A charge of 0.25 C moved from a position where the electric potential is 20 V to a position where the potential is 50 V. What is the change in potential energy?
work= PE1-PE= q1V1-q2V2=.25 (-30)=-7.5J
PE change = - work done
Why did the charge move from the position where the electric potential is 20 V to the position where it's 50 V? Did it hear there was a "Power Surge Party" happening there? As for the change in potential energy, it can be calculated using the formula ∆U = q∆V, where ∆U is the change in potential energy, q is the charge, and ∆V is the change in potential. So in this case, the change in potential energy would be 0.25 C * (50 V - 20 V) = 7.5 J. Voila!
To find the change in potential energy, we need to use the formula:
∆PE = q * ∆V
where:
∆PE is the change in potential energy,
q is the charge, and
∆V is the change in electric potential.
In this case, the charge (q) is 0.25 C, and the change in electric potential (∆V) is the difference between the final potential (50 V) and the initial potential (20 V).
∆V = 50 V - 20 V
∆V = 30 V
Substituting these values into the formula, we get:
∆PE = 0.25 C * 30 V
∆PE = 7.5 J
Therefore, the change in potential energy is 7.5 Joules.

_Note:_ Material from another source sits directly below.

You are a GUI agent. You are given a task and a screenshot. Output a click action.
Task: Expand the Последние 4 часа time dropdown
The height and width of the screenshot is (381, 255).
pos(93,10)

To find the change in potential energy, we can use the formula:
Change in Potential Energy = q * ΔV
where q is the charge and ΔV is the change in electric potential.
Given:
q = 0.25 C
ΔV = (final potential) - (initial potential) = 50 V - 20 V = 30 V
Substituting these values into the formula:
Change in Potential Energy = 0.25 C * 30 V
Now, we can calculate the change in potential energy:
Change in Potential Energy = 0.25 C * 30 V
Change in Potential Energy = 7.5 Joules
Therefore, the change in potential energy is 7.5 Joules.